Alexandre Garreau wrote:
> Bob Proulx wrote:
> > Public Service Announcement: Please do not reply to spam.  If a valid
> > message is in reply to a spam message then it refers to it and in a
> > sense validates it.  To talk about spam please use an independent
> > thread so as not to validate the original spam.
>
> Why so?

The best anti-spam engines in practice are learning engines such as
Bayes and other.  Spam characteristics change so quickly and their
human senders keep trying to be more sneaky than before.  We use no
fewer than three!  SpamAssassin, Bogofilter, and CRM114.  By far
CRM114 is the best of those three.  But there are subtle differences
that keep me playing one off the other and therefore continuing to add
engines rather than remove them.

Since they are learning engines they must be trained in order to
learn.  The best training has been training on error.  When the
classification is different it must be corrected.

All messages are fed through the anti-spam classification engines
twice.  Once on the frontend in order to classify the message to
determine if it should be automatically discarded.  And then once
again after the messages go through the mailing list to train on any
errors.  Since the mailing lists are relatively spam free (IMNHO) then
I assume that any message through the mailing list is a desired
message.  If any of the learning engines think otherwise then it
triggers training to learn that message as non-spam.

SpamAssassin knows the structure of email, what's a header and what is
the body.  Bogofilter and CRM114 have no knowledge of email structure
and process the message as a raw file looking at tokens in the headers
and structure and learning them as either indicators or not
dynamically.  For them this includes IP addresses and email addresses
and everything.  Everything is open to gripping upon.

Just recently, due to our conversations about the newsgroup gateway
here, I have modified this algorithm slightly.  I now look for the
newsgroup gateway header.  If a message entered through the newsgroup
then I ignore it.  There isn't anything I can do about it.  Training
on it makes no sense.  Therefore I ignore it.  No training.  But until
recently I did train on newsgroup messages too.

If someone replies to the message then the email headers and the
structure of it and, goodness forbid if they quote any of the message
(top posting on the entire spam is worst), then all of that may have
been associated with spam but when it comes through the mailing list
now it will be associated with non-spam.  Training the learning
engines on it will pull the database to thinking that that type of
message, spam though it is, is desirable on the mailing list and will
pass it through in the future.  It will eventually correct but may
take a while.  A while being around a month for the size of the token
database we keep.  From week to week the trend in spam changes.

> If not sending anything to whoever sent the mail, will they
> track the mailing-list or its archive to find some other mail referring
> to it, and take this as an encouragement and post more spam?

Not likely.  I think for spammers it is mostly send and forget (like a
"fire and forget" military missile).

> Otherwise, what's the problem of validation if it's for a single spam?
> Let's say someone got their antispam block that spam: it seems to me
> normal, whenever a discussion is being about some spam that has been
> relayed by the list, that the user either see the aforementioned spam,
> to aknowledge the problem other are living (and get a sample of it), or
> not to see the thread at all, as they're not concerned.

If it is a single spam it isn't the end of the world.  It is all just
incremental.  Because it will be used to train the learning engines.
And they will recover given enough time and good later input.  But
every little bit counts!

> Ideally there should be a way to trigger metadata so that when you
> answer to something you do while marking it as spam for people seeing
> your message, like a mail header for it.

There are systems in use where the community can vote upon messages.
They usually require multiple votes, say five, from known quality
voters, and then the message is hidden.  But mostly we see those with
web page forums.  Since this is a mailing list in order to install
such a thing we would need to have users trained on how to do this.

As another data point in this area the Debian mailing lists have an
address where people can "bounce" the spam to for further training of
their anti-spam learning engines.  And as a notification to the
listmaster that spam is flowing in and needs help to be blocked (they
use procmail rules, we do too) if they get a new type that slips
through.  (Mutt has a 'b'ounce mail action, other mailers may or may
not.)  We could set up something like that but one does not exist at
the moment.  With some more work it could be useful if people were to
contribute spams that slip through into the mailing list to it.

Sorry for the long delay in answering this message.  Life and time is
what keeps everything from happening all at once.

Bob

* Exercise brief
In the mailing list post, answer each question:
(a) Which of the three anti-spam engines is called the best?
(b) About how long can it take for the database to correct itself after training on a reply to spam?
(c) Which mail program is named as having a bounce action?
The lines that come next are separate material from the mailing list post.

* Collected data
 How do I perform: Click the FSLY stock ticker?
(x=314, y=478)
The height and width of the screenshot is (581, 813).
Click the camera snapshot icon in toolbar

* Exercise response
(a) CRM114
(b) Around a month
(c) Mutt